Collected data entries
◆ ◆ ◆ ◆ ◆ ◆ ◆
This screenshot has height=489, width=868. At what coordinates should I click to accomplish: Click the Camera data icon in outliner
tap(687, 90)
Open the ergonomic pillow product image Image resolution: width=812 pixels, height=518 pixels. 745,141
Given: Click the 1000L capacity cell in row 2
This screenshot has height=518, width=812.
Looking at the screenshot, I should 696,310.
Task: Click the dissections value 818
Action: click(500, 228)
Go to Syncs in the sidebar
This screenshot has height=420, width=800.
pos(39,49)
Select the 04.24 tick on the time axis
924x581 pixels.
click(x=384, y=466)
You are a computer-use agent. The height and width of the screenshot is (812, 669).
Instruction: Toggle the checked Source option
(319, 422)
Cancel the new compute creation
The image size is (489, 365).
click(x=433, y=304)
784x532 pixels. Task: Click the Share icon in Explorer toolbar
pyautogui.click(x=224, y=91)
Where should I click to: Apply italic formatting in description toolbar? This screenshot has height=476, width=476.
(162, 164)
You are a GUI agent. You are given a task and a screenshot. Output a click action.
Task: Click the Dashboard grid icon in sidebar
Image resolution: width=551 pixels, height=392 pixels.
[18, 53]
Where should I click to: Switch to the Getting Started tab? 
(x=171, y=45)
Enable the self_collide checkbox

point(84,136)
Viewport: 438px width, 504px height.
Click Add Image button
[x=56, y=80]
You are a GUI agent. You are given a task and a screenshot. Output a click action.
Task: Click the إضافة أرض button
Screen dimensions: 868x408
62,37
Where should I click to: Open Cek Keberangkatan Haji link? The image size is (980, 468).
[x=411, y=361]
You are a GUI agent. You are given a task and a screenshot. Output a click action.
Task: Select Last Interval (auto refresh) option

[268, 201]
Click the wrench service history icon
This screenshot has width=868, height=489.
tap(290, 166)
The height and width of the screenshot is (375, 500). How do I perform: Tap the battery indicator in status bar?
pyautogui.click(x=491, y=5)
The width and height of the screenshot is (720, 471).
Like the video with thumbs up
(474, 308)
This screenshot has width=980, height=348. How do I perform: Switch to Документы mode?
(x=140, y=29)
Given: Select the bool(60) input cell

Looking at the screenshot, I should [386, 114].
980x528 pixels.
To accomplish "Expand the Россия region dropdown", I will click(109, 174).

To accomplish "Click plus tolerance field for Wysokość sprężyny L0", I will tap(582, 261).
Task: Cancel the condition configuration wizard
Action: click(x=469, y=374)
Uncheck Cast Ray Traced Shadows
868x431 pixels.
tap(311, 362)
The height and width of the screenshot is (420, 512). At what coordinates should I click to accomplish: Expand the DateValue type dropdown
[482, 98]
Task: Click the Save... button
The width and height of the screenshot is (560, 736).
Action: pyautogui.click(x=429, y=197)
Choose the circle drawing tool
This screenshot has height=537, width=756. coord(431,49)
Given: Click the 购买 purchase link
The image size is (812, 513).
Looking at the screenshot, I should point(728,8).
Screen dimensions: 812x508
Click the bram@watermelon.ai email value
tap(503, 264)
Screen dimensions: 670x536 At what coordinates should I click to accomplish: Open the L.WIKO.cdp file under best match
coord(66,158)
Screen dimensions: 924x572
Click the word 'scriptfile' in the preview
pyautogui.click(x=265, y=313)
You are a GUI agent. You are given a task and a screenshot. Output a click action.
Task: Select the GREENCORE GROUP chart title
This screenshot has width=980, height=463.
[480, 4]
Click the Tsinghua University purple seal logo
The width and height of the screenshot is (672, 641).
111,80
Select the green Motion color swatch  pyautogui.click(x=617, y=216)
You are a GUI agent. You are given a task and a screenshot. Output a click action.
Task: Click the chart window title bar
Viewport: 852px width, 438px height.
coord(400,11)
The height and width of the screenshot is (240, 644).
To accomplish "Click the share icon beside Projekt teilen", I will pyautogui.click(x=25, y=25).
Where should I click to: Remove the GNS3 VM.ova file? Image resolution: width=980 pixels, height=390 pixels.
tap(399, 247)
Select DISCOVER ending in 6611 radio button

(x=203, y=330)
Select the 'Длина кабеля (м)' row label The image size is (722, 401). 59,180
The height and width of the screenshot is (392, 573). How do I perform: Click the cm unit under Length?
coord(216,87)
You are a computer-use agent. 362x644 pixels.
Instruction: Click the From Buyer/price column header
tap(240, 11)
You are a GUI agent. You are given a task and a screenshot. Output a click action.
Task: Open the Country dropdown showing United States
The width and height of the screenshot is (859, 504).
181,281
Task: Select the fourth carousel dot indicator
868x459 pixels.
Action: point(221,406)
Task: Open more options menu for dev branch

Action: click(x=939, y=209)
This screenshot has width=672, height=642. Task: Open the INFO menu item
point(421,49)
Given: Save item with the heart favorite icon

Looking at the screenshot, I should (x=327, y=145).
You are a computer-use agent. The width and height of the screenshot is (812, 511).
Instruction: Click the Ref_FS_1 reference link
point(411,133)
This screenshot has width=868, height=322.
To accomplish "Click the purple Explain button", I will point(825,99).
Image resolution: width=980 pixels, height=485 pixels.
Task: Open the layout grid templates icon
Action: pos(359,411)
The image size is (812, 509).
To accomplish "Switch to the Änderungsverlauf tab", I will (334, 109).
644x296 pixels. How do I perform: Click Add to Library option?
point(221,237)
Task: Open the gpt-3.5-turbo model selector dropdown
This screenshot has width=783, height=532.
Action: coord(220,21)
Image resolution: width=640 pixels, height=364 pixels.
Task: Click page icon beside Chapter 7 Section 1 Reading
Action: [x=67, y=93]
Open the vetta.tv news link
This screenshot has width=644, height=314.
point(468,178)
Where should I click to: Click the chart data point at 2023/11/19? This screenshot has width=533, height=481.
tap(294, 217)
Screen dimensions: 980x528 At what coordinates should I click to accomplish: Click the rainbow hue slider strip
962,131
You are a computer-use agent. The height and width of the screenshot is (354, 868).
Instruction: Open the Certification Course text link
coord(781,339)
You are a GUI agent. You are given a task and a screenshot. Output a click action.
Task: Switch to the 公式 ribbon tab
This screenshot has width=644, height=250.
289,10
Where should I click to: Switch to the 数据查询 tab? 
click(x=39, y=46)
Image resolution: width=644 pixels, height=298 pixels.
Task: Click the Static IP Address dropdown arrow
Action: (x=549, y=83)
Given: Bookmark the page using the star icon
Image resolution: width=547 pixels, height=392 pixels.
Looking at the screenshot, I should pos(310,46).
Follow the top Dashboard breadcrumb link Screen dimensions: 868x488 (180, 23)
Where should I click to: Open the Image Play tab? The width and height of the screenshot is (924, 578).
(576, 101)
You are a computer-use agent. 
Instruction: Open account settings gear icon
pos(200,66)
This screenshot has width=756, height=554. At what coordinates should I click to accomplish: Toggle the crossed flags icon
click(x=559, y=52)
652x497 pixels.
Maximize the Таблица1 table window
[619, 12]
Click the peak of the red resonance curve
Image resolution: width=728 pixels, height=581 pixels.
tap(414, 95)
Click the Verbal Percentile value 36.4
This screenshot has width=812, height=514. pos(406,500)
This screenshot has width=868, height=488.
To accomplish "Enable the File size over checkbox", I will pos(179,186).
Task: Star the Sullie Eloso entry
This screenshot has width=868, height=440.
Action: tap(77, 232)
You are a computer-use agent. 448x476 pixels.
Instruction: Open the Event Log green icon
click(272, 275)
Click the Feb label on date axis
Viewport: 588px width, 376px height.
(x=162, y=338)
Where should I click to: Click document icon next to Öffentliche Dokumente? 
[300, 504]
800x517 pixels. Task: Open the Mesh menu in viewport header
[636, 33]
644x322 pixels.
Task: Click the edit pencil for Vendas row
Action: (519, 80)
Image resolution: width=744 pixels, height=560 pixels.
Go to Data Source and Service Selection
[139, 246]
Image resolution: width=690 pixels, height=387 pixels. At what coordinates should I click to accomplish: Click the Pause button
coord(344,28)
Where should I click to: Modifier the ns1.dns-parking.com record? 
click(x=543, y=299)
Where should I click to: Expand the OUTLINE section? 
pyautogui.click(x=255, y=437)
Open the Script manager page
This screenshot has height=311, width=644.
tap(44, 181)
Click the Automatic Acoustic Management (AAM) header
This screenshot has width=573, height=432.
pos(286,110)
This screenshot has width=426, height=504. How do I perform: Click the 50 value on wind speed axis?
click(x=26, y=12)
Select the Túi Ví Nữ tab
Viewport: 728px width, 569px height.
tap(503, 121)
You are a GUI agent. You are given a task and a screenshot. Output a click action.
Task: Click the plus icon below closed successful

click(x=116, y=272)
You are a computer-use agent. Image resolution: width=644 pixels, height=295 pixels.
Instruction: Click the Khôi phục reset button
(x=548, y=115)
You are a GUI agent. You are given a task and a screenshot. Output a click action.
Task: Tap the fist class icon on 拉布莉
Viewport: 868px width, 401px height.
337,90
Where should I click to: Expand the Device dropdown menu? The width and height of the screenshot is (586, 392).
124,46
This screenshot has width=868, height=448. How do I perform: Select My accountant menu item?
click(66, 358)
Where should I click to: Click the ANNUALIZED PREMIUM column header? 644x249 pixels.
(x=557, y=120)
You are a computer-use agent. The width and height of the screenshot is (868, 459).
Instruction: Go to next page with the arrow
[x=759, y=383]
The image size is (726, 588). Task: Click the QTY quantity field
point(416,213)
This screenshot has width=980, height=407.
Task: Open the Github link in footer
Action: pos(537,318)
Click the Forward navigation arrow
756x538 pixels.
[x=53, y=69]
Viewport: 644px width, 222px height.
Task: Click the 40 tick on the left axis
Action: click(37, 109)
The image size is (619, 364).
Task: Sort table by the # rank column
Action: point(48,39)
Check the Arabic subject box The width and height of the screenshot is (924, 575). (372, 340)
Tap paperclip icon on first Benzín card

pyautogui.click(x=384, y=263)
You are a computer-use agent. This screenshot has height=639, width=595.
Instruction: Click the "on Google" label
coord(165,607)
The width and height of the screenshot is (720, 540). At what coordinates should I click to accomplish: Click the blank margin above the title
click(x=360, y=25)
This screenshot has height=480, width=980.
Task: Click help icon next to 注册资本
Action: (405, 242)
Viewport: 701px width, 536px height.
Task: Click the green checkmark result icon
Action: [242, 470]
◆ ◆ ◆ ◆ ◆ ◆ ◆
(Exercise description) In the entries above, find the line holding "Screen dimensions: 980x528" and the line holding "Task: Switch to the 公式 ribbon tab", then retype exactly those two lines and every line between them, and nothing else.

(Your response)
Screen dimensions: 980x528 At what coordinates should I click to accomplish: Click the rainbow hue slider strip
962,131
You are a computer-use agent. The height and width of the screenshot is (354, 868).
Instruction: Open the Certification Course text link
coord(781,339)
You are a GUI agent. You are given a task and a screenshot. Output a click action.
Task: Switch to the 公式 ribbon tab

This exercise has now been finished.